I became a Mother two days after I turned twenty six. My Mother died three weeks prior from a long battle with cancer. I waited my entire life for my own baby, and the moment I saw him that core belief in me was confirmed, especially after the current hell at the time of losing my Mom right before I was becoming one myself. Twenty two-ish hours of labor and an emergency caesarean section were not ideal, but that's how he decided to arrive not long after midnight on November 22, 2015. I didn't get to hold him for almost five hours because he was rushed away to the NICU for some complications, but boy when I did... bliss. My biggest life dream came true the minute he was born, and I truly believe if it was not for him I would be a different woman than I am today.
Almost six and half years later, I am raising a beautiful, confident, wild, strawberry blonde haired nature loving boy on as a solo parent. After his Father passed shortly after he turned one, it has been me and him against the world. I am lucky enough to have some great people in my life who have helped me tremendously raising him, but at the end of the day I still always feel as though his world is on my shoulders. We do our best raising our babies to be accepting, loving, and kind. But, for me I always felt the extra responsibility because I'm two parents in one. And let me tell you...sometimes it is not for the faint of heart. Raising him has taught me so much about myself, and the things I had to change about me to be a better Mother for him. I struggled with some pretty heavy PPA (postpartum anxiety) on top of the existing anxiety I already have, and I never really knew it was a thing because the main talk is usually postpartum depression. I didn't leave my house for the first six months of his life besides doctor appointments. Raising him as a solo Mama, I started to see things in myself that I knew I needed to work on so he could get the best version of me. (most of the time, because we all have our days right?) I knew I had to find my own coping mechanisms to handle my reactions and my anxiety, so he could be led into making positive decisions and healthy reactions for himself. I'm not perfect, and I still have my days where I lay in bed at night with tears in my eyes feeling defeated and like I could have done more as a Mom that day. But, I try to remind myself that I am one person who has to wear many hats and my son also needs to see that it's okay to make mistakes, and to know how to apologize when the not so good stuff does happen.

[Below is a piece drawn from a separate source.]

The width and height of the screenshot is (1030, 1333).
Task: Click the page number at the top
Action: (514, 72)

I think we all know how the ages 3-4 are, and I was on the struggle bus with developmental growths with him. I purchased Breathe Mama Breathe by Shonda Moralis shortly before that and started to pick away at it slowly once Preston would go to bed, which was another huge battle for us for a long time which I also always beat myself up for naturally. Mindfulness has become such a big part of my personal growth not only as a Mom but just a human in general. I've faced some really heavy obstacles in my adult life, and changing my perspective sometimes has eternally helped me. The biggest tips I have for keeping my cool in tough Mom situations at this current age are....
Sometimes it's okay to walk away from a tantrum to cool down before you handle it. I would catch myself immediately reacting from my own anxiety struggle and raising my voice helped nobody. When I'm able to collect myself, the results are SO much different. Kids have BIG feelings too and taking a breather has helped us both.

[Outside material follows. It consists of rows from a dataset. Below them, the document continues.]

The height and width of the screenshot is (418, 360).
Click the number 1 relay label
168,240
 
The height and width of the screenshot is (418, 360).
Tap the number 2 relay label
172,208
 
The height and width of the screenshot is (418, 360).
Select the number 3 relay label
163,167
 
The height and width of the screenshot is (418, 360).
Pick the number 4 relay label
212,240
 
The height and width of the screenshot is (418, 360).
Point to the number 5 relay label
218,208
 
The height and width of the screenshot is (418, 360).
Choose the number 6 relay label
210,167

Active listening. Just because we're the grown ups, doesn't always mean we are right, or handled things the best way. The older Preston has gotten, the more he is able to tell me how he really feels about things and we work at a solution as a team. Him feeling heard is so important to me, and it's helped his problem solving skills as well when he has to handle something on his own, like in school.
Sometimes one of us just needs a hug, so that's what we do.
Self-care. I know this is drilled into our heads but really, are you taking care of YOU? Even if it's something small, taking that time can completely re-route your mindset. For me, exercise is a non-negotiable. I need it for my mental health and the body transformation has been an added plus! I also love to read, write obviously, and doing anything outside brings me immense happiness.
Give yourself grace. Even though we may be the parent, we are SO many other things too. An individual, a partner, a friend. I know it's so hard to get lost in parenthood, and let's face it that it can be a really lonely places sometimes. But, it is not your only definition. It took me a really long time to realize that. It's not selfish to also grow personally and do the things you have always loved to do or to try new things too. We are ever evolving and growing, just like our babies are. Let's show them that.
Even if you aren't a parent yet, these can be tweaked into serving yourself in a tough situation. I'm always here if ya need an ear.